● **Prompt**
Exactly retype the lines below from the one containing "Task: Open Intelligence in the sidebar" through the end of the listing. Leave pictures out.

▼

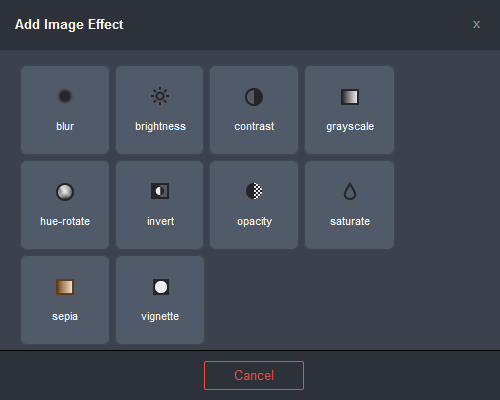
Task: Pick the contrast half-circle icon
Action: pos(254,97)
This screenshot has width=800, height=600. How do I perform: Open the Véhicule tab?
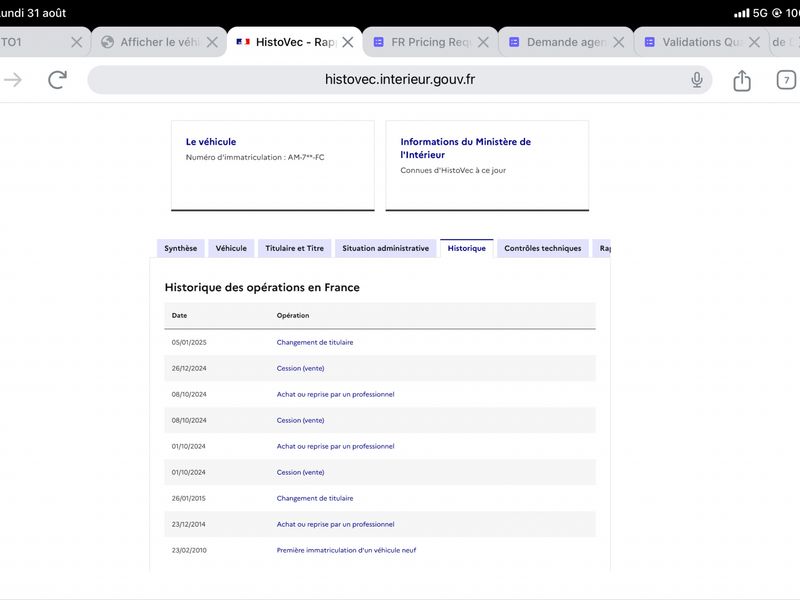coord(231,248)
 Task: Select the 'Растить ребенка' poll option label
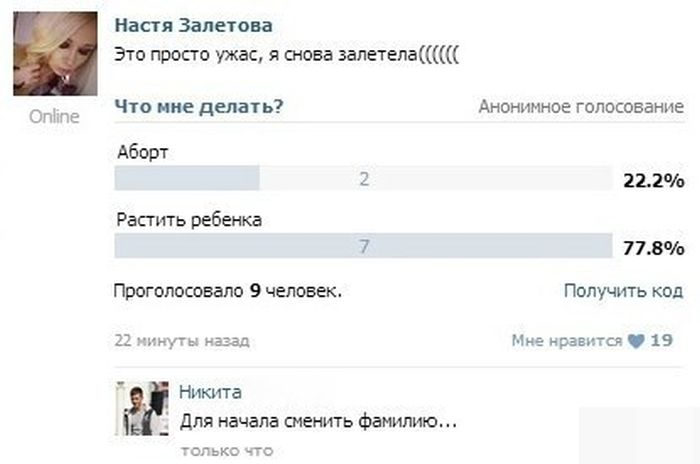click(189, 220)
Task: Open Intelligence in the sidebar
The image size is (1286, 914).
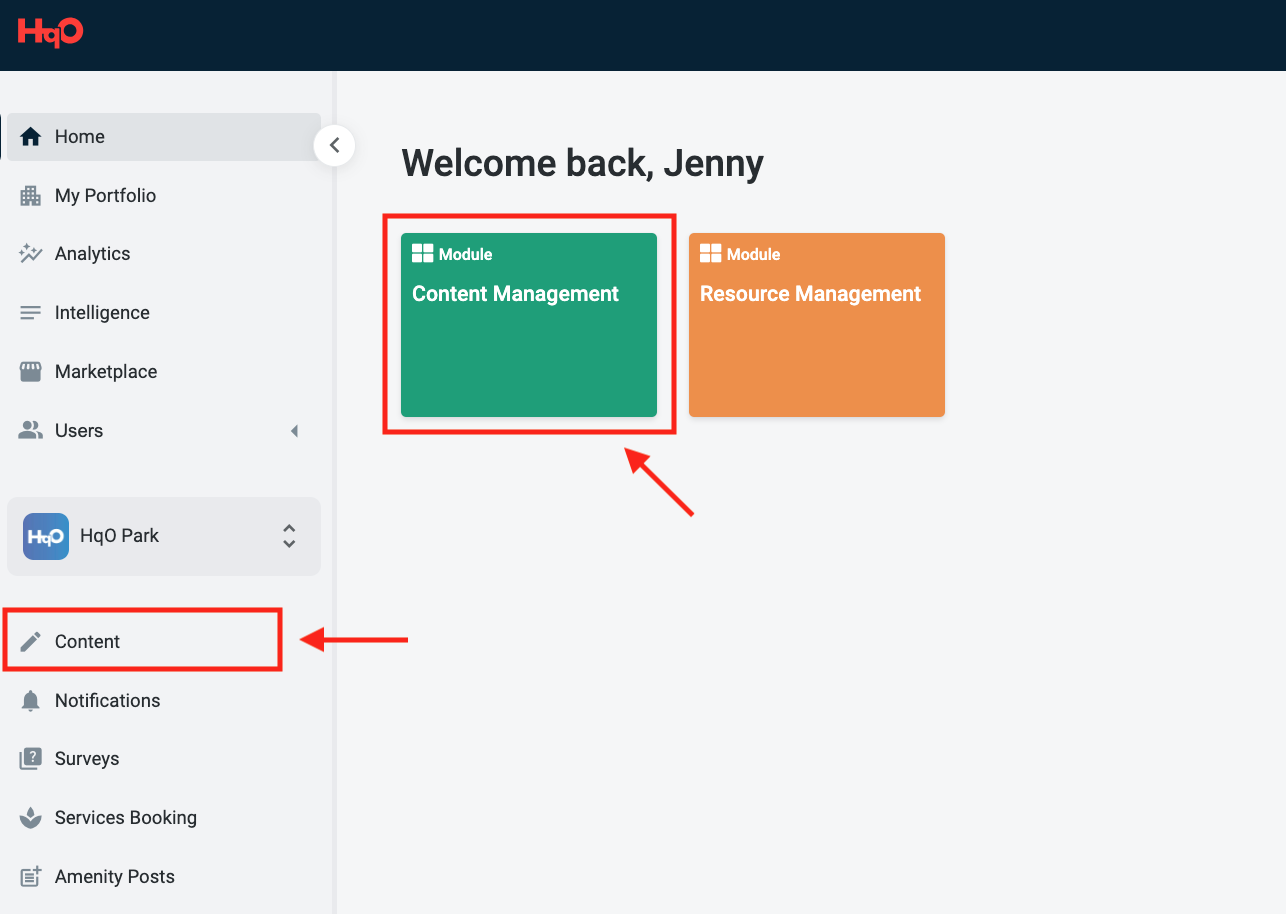Action: 102,313
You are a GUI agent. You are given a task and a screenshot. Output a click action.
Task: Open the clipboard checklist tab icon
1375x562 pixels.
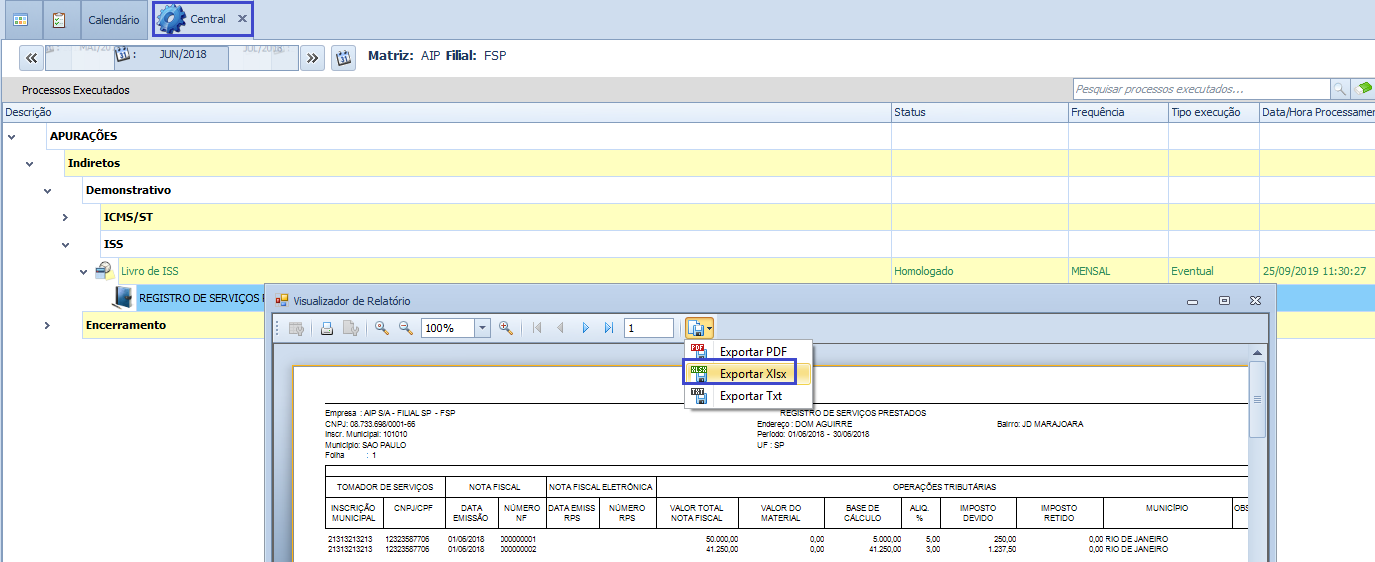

▲

● **Solution**
Task: Open Intelligence in the sidebar
The image size is (1286, 914).
Action: 102,313
You are a GUI agent. You are given a task and a screenshot. Output a click action.
Task: Open the clipboard checklist tab icon
1375x562 pixels.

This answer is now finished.